* BEGIN EXTRACTED DATA *
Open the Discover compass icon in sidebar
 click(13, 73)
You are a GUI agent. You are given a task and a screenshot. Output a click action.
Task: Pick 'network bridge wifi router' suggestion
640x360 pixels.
* END EXTRACTED DATA *
* BEGIN EXTRACTED DATA *
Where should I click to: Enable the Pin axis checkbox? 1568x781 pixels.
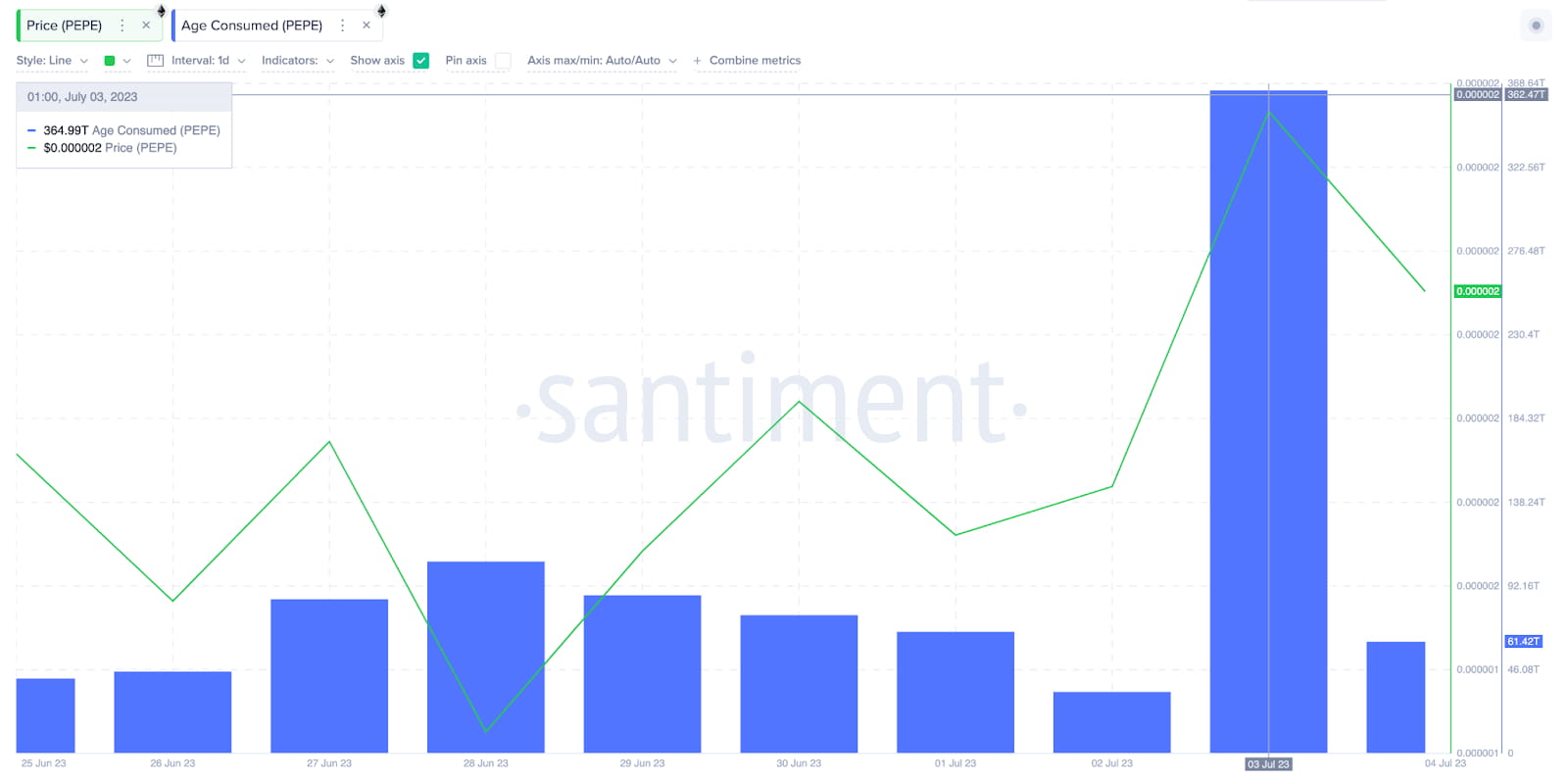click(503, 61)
* END EXTRACTED DATA *
* BEGIN EXTRACTED DATA *
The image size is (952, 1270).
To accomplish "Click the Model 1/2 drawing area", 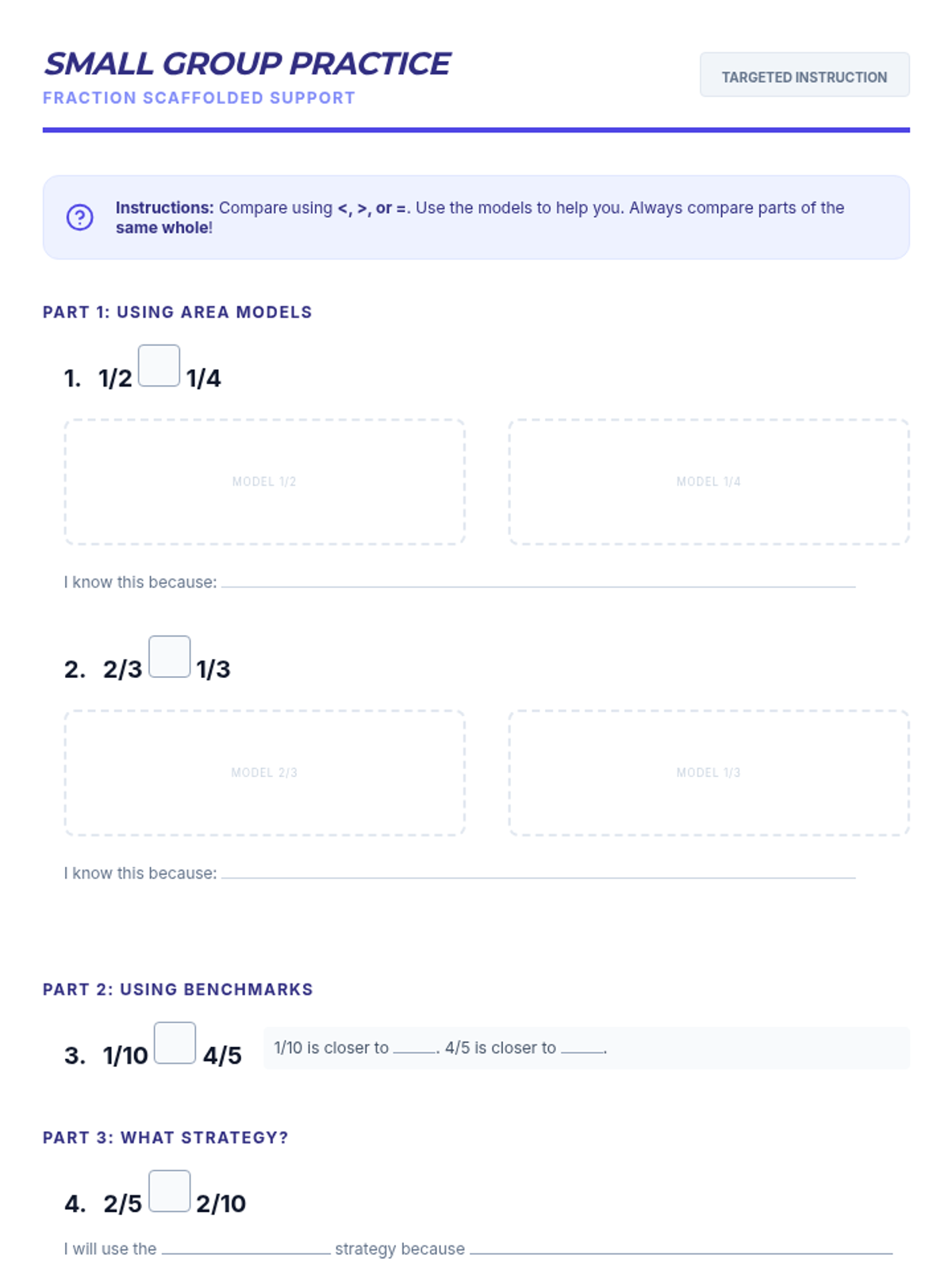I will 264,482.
* END EXTRACTED DATA *
INSTRUCTIONS TO FOLLOW — Copy out the rows verbatim, from the line with "Open the Discover compass icon in sidebar" up to and including the line with "640x360 pixels.".

TASK OUTPUT —
Open the Discover compass icon in sidebar
 click(13, 73)
You are a GUI agent. You are given a task and a screenshot. Output a click action.
Task: Pick 'network bridge wifi router' suggestion
640x360 pixels.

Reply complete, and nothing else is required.